Exercise aim: In the lines below, find the one that contains "You are a GUI" and write it out exactly, along with every line that follows it.

Task input:

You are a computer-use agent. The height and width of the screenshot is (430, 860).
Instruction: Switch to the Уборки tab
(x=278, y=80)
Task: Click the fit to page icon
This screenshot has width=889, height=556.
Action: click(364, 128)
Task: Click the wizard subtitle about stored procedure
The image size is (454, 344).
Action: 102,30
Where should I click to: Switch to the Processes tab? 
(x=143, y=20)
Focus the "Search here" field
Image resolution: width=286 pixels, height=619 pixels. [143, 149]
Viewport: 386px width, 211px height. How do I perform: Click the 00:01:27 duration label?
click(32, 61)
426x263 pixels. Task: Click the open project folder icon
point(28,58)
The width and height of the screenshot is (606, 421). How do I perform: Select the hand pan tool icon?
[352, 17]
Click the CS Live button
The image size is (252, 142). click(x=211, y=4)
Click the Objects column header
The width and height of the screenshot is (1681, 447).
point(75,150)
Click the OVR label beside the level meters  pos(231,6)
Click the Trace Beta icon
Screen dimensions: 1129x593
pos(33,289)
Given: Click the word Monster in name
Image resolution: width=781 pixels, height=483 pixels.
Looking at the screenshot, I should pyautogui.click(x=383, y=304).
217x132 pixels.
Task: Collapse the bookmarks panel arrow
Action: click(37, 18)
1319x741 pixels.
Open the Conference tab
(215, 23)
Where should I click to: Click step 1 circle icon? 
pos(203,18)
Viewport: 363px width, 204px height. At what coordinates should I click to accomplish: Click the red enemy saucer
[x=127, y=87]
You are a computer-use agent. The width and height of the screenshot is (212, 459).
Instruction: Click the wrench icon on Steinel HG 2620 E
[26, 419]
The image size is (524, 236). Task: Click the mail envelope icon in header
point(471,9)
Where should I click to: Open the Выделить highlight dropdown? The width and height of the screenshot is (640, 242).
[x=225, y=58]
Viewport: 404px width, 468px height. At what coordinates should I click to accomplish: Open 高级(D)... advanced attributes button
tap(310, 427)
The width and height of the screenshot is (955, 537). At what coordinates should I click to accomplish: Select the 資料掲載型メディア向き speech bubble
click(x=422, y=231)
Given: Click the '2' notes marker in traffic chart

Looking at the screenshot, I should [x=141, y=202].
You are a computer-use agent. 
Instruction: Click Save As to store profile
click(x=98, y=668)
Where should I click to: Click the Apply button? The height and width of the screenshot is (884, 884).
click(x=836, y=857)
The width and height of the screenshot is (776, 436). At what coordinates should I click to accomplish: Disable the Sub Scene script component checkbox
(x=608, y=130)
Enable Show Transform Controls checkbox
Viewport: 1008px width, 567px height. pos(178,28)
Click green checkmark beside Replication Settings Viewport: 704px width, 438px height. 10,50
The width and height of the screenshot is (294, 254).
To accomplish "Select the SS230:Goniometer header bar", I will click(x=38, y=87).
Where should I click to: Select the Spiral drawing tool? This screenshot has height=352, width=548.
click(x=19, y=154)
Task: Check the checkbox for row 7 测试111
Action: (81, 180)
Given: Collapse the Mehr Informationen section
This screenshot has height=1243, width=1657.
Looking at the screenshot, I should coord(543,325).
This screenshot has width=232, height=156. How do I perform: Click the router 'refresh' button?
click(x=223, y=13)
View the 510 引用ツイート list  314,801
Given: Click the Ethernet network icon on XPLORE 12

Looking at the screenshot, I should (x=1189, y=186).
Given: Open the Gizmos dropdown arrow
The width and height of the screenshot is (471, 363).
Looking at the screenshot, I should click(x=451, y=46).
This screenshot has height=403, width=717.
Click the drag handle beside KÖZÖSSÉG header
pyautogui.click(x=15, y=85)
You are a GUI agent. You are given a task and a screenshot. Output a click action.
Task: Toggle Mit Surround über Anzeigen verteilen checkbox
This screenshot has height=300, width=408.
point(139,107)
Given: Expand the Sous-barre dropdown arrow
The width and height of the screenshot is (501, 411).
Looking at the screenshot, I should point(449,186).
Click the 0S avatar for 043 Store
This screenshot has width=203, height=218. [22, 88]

Completed exercise:
You are a GUI agent. You are given a task and a screenshot. Output a click action.
Task: Toggle Mit Surround über Anzeigen verteilen checkbox
This screenshot has height=300, width=408.
point(139,107)
Given: Expand the Sous-barre dropdown arrow
The width and height of the screenshot is (501, 411).
Looking at the screenshot, I should point(449,186).
Click the 0S avatar for 043 Store
This screenshot has width=203, height=218. [22, 88]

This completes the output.